→ **INFORMATION**:
········
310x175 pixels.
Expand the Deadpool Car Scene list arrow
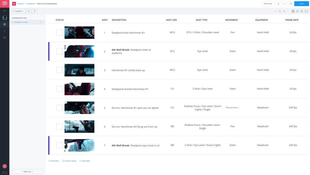point(41,22)
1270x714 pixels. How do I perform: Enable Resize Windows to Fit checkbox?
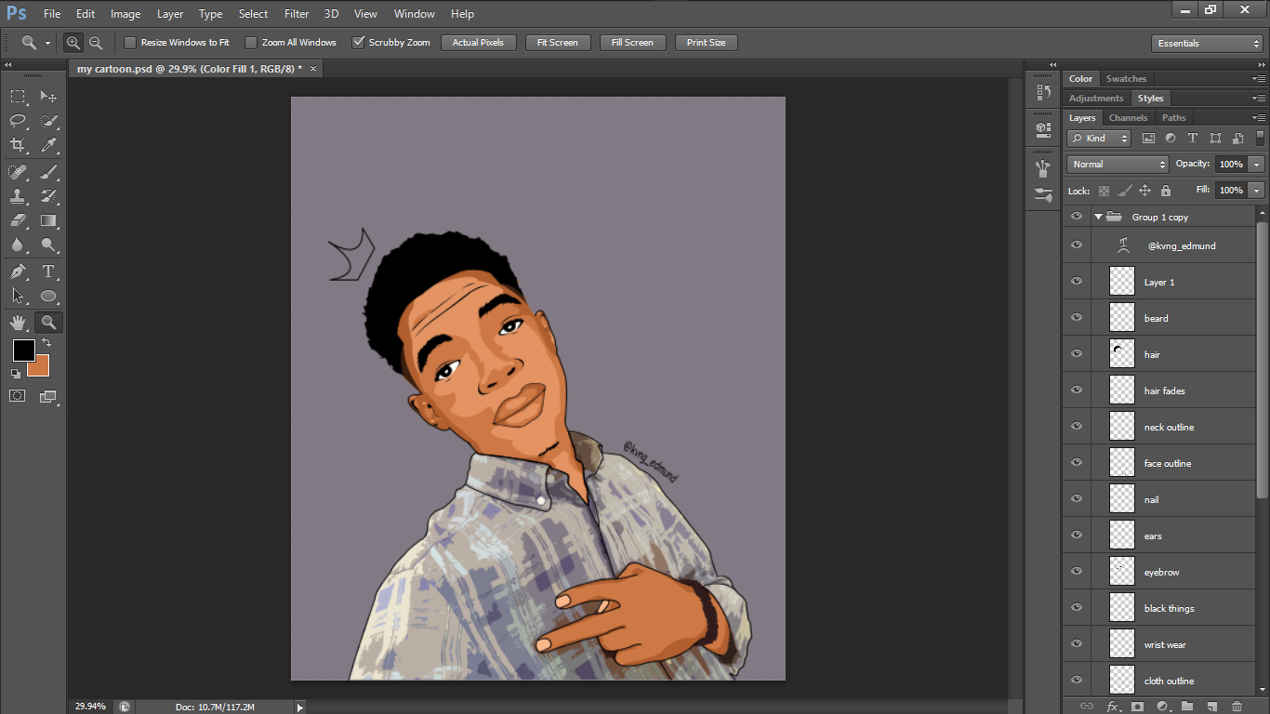click(130, 43)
········
→ **WHAT THE EXERCISE ASKS**:
Each record should be printed exactly as it appears, leaving the pictures out.

→ **THE COMPLETED TASK**:
310x175 pixels.
Expand the Deadpool Car Scene list arrow
point(41,22)
1270x714 pixels. How do I perform: Enable Resize Windows to Fit checkbox?
click(130, 43)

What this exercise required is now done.